> _Task list_
1. Decide whether each statement below agrees with the commentary on Ablinger's piece, answering yes or no and quoting the words of the commentary that settle it: (a) The piece is titled "Ohne Titel / 3 Klaviere." (b) Each section of the piece lasts about 10-15 seconds. (c) The writer thinks the piece would work better as 100 small sections.
2. In the commentary on Ablinger's piece, what problem does the writer say comes from each section being about 4.5 minutes long?
3. Continue the commentary on Ablinger's piece, starting right after its final sentence.

> _Text segment_
By holding the micro-rhythms in place throughout the piece, Ablinger is testing us to see if we can pick out the patterns as the piece progresses (the "hidden development" mentioned above in program note 1 might be the development in our awareness). Despite the piece being called "Ohne Titel / 3 Klaviere", I think it was very smart of Ablinger to classify this work as one of his "rain pieces" because he's making the connection to how we listen to and enjoy the pattering of rain. Every raindrop sounds the same, more or less, when hitting the ground, so we become fascinated instead with the distribution of noise and silence at the micro level (e.g. we may hear a high density of droplets for a few microseconds followed by relative silence for a few microseconds after that, etc.).

With that said, I do think there are some issues with the piece. Each section (about 4.5 minutes long) is too long to retain in memory any subtle rhythmic patterns you might have picked up. I think the piece would've been far more effective if Ablinger instead wrote 100 small sections about 10-15 seconds each (with everything else about the piece remaining the same). That makes the task a bit more manageable without undermining the takeaway point.

> _Items_
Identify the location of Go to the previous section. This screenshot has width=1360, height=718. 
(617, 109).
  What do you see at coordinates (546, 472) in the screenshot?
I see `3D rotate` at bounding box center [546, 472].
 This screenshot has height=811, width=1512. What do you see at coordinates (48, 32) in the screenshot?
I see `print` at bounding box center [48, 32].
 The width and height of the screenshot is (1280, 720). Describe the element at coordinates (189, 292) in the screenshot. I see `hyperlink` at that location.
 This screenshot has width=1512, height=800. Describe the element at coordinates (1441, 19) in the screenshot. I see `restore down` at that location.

> _Solved tasks_
1.
(a) Yes: "Despite the piece being called "Ohne Titel / 3 Klaviere""
(b) No: "Each section (about 4.5 minutes long)"
(c) Yes: "I think the piece would've been far more effective if Ablinger instead wrote 100 small sections about 10-15 seconds each"

2. The sections are too long to retain in memory any subtle rhythmic patterns you might have picked up.

3.
Another problem I had was that, at times, I was grouping notes in my head according to register as well as rhythm. For example, I often marked off subsections that contained a preponderance of high-register Eb's from those that contained more middle-register and low-register Eb's. I'm not sure what Ablinger would make of that, if what he wanted us to focus on is rhythm.

A final thought: is there a connection between the spatial distribution of the three pianos with the spatial distribution of the three orchestras in Gruppen? Is Ablinger thinking along the same lines as Stockhausen? I don't know Gruppen well enough to answer, but that might be something to think about.


----------



## Mandryka (Feb 22, 2013)

He’s done two whole CDs worth of rain music, and I find them completely addictive and fascinating - much to my surprise because I’m not normally so interested in this sort of canonical process music (Tenney, for example, has not much caught my imagination with it.) 

I can let you have the recordings if you want.


----------



## Mandryka (Feb 22, 2013)

Those interested in Ablinger may also be interested in this text score by Douglas Barrett - here in a discussion paper by James Saunders.

http://www.james-saunders.com/g-douglas-barrett-a-few-silence/


----------



## calvinpv (Apr 20, 2015)

Mandryka said:


> Those interested in Ablinger may also be interested in this text score by Douglas Barrett - here in a discussion paper by James Saunders.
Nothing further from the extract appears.